Requirement:
Write out exactly the lines from the one with "Instruction: Click the" through the last line of the data below, but not the pictures.

START Given information

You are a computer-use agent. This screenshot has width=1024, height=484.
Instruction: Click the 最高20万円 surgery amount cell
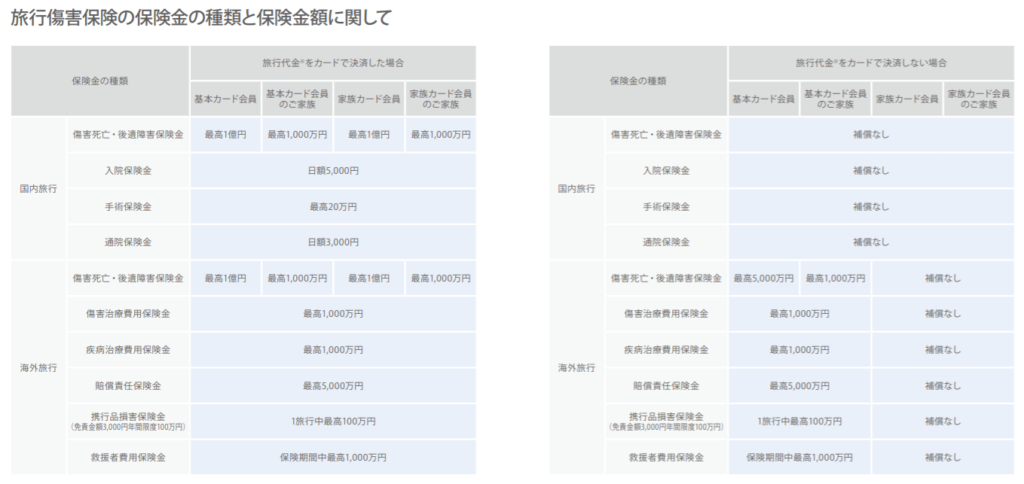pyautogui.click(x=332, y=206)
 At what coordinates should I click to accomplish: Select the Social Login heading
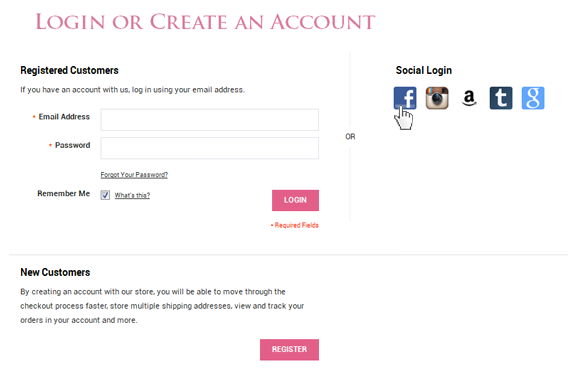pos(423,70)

END Given information

Answer for this exercise:
Instruction: Click the 最高20万円 surgery amount cell
pyautogui.click(x=332, y=206)
 At what coordinates should I click to accomplish: Select the Social Login heading
pos(423,70)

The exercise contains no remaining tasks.